Even with so much turmoil already occurring, reproductive justice scholars and lawyers believe the worst is yet to come.
“There are certainly pockets of the country where abortion is still legal, and yes, many states stepped up and passed these shield laws, but as a general matter I don’t think we’ve hit rock bottom yet,” says Ahmed. “I think we are still very much in the downfall.”
This is not just a vague sense of doom and gloom. Many of the long-term effects of bans on abortion and access to reproductive health are as yet unknown, Ahmed and Huberfeld say.

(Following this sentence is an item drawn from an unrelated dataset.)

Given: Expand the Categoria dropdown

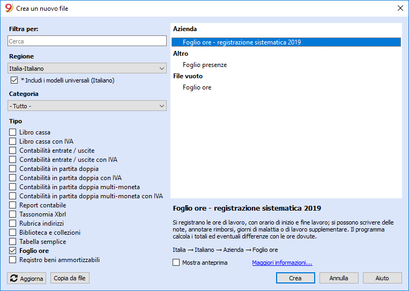Looking at the screenshot, I should [87, 106].
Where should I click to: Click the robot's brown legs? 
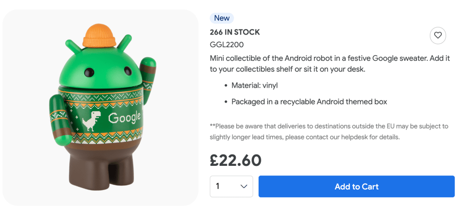point(98,173)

In addition to the personal harm to pregnant people “and anyone, frankly, of reproductive age,” Huberfeld says, broader institutional trends are starting to take shape. Medical students are opting not to study in states that have restricted abortion or outright banned it, according to the American Academy of Medical Colleges, which collected data from the 2023 hospital matches of medical residency programs. Among future OBGYNs, this trend is even more pronounced, the data show.
“These are not just hypothetical situations anymore,” says Huberfeld, who predicted such a shift after the Dobbs decision was handed down. “We’re going to see a major medical brain drain in abortion-restrictive states, and that is already starting.”
The migration of medical providers—and medical students—will only serve to compound unequal access to healthcare for populations that are already underserved, she says. Very rural communities and communities of color that are already out of reach of fast, quality healthcare will become only more detached as doctors flee states where abortions are banned.
Additionally, those who stay must navigate murky, often contradictory guidelines about the sort of care they provide, and when. For example, the standard of care for a pregnant cancer patient who must undergo chemotherapy and radiation is to provide an abortion rather than exposing a potential fetus to such intense treatment.
“Now, oncologists don’t know what it means to work in states that severely restrict abortion,” Huberfeld says. “This has ripple effects far beyond abortions. The layers of confusion for healthcare providers are maybe the most unanticipated part of all this.”
McClain, BU’s Robert Kent Professor of Law, offers another example.
“We’re already seeing stories of people who are miscarrying and are told to go home, to wait to come back until they’re sick enough that medical personnel can be sure there will be no question about the exercise of their discretion,” she says. “That’s dreadful, in terms of outcomes.”
In states where abortions are banned or highly restricted, McClain says, “the threat is that the pregnant person disappears completely, and the only patient is the fetus. Dobbs invited this balancing act for states to draw the line between what’s at stake for the pregnant person and what’s at stake for a possible fetus.”
The question for McClain and her colleagues is: when will these stories of human suffering be enough to change the hearts and minds of legislators?
“When we think about why the Irish law changed, it was because legislators finally heard from women whom restrictive abortion laws affected,” says Ahmed, referring to the 2018 act that legalized abortion in Ireland. “That does not seem to be happening here.”